OK. Apologies for the tone of this message, but I'm really, really annoyed right now. I know that DROD is a labor of love and a huge project, but the bugs and the subsequent bugfixes have been so godawful terrible that I'm slowly starting to
hate the game, and I really don't want to do that.
Here's what happened: having installed the 3.0.2 r2 patch, I got tired of not being able to export a hold with speech. (As I noted elsewhere, I already lost significant work in this hold by deleting an NPC by accident, and then being unable to import his speech from the backup I'd exported.)

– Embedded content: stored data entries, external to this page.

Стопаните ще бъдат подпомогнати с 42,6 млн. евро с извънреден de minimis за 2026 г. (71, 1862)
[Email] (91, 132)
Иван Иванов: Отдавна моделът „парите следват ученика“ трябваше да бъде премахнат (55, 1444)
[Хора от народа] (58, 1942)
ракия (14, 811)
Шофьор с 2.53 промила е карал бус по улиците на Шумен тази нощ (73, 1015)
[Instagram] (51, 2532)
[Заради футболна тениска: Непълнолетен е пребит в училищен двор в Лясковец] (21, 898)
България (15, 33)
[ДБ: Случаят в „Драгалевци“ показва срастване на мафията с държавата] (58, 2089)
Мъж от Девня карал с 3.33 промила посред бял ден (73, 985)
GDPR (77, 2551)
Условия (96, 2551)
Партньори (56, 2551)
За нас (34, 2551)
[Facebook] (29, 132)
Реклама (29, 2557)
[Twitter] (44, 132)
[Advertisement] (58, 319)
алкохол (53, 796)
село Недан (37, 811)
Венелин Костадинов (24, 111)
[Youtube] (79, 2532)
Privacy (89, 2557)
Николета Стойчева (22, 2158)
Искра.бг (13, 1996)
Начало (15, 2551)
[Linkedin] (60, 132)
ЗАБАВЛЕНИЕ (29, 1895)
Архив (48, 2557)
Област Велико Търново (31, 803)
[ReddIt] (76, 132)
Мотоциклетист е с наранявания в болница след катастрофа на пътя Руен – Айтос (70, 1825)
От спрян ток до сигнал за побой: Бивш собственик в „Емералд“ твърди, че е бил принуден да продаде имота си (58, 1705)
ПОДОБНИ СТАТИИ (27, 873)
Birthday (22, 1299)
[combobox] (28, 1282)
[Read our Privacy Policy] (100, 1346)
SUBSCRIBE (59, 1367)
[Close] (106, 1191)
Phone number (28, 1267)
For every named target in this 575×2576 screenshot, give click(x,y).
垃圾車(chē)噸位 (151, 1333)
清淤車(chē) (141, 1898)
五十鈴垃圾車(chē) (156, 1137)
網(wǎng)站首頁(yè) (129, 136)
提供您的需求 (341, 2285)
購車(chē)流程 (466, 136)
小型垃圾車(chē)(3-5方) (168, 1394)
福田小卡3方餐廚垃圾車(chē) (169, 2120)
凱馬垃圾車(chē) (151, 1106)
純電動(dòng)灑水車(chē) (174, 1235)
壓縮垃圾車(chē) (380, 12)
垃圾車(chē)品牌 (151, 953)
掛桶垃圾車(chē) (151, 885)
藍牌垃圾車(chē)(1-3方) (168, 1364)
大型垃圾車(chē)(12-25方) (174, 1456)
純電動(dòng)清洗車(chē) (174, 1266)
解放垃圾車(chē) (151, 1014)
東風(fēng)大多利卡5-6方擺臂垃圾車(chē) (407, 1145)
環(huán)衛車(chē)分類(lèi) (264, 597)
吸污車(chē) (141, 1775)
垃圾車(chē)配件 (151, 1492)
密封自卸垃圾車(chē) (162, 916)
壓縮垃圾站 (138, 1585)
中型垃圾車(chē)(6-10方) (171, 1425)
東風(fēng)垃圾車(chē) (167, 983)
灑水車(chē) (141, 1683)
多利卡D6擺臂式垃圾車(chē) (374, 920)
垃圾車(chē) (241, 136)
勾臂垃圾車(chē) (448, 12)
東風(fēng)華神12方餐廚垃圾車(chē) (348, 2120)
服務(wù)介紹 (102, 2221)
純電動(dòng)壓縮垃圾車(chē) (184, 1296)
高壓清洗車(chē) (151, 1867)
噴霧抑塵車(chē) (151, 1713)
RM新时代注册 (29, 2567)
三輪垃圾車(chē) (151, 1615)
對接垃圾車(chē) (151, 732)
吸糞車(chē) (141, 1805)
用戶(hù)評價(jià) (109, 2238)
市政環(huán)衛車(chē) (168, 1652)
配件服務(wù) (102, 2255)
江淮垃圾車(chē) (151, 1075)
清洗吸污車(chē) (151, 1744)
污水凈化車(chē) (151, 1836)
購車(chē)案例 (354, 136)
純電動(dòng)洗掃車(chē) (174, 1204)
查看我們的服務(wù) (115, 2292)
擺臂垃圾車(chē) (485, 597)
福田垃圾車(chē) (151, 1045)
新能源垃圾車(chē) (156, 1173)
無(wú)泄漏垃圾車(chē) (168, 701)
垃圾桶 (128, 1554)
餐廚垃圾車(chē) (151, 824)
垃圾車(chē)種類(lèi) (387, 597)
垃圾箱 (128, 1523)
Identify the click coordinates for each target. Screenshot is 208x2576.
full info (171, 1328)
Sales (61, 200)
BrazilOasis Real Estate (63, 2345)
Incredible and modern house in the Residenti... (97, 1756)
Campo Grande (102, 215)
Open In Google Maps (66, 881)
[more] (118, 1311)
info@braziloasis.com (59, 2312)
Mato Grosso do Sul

So I saved all of the scripts with speech in them manually, exported the hold, uninstalled DROD, and reinstalled DROD 3.0 from scratch. Imported my player file, imported my hold.
The upshot:
* Just clicking on a room with scripting in it--not even opening it for editing, just selecting it in the main screen of the editor--produces 1,223 identical errors in drod.err:
Assertion error in line 2230 of .\Character.cpp: "eCommand < CCharacterCommand::CC_Count"
along with, of course, 1,223 error beeps. (That was pleasant.) That could be something like one error per line of scripting in that room.
* Every line of scripting in the hold seems to be gone. Or perhaps invisible? Clicking on a character with scripting--which is, let me tell you, no fun, given the number of error beeps I have to go through just to get to one--suggests that the lines of script are "
there"
in some sense. For instance, see the attached image: even though nothing displays (and, I should note, nothing runs--I think it's producing
Assertion error in line 1604 of .\Character.cpp: "!"Bad CCharacter command"" when it does, though there are so many errors in the drod.err at this point that I'm not sure what produced what), you can see that I can select the "
commands"
. That particular character, which I know to have had a seven-line script, has seven of those empty script lines.
The upshot? From where I'm sitting, it looks like I just lost--if the count I get from the number of lines in drod.err is correct--about 18,000 lines of scripting. You can see, perhaps, why I'm a little bit annoyed by this.
Is there a solution? Or am I going to have to recreate 18,000 [censored] lines of scripting from memory?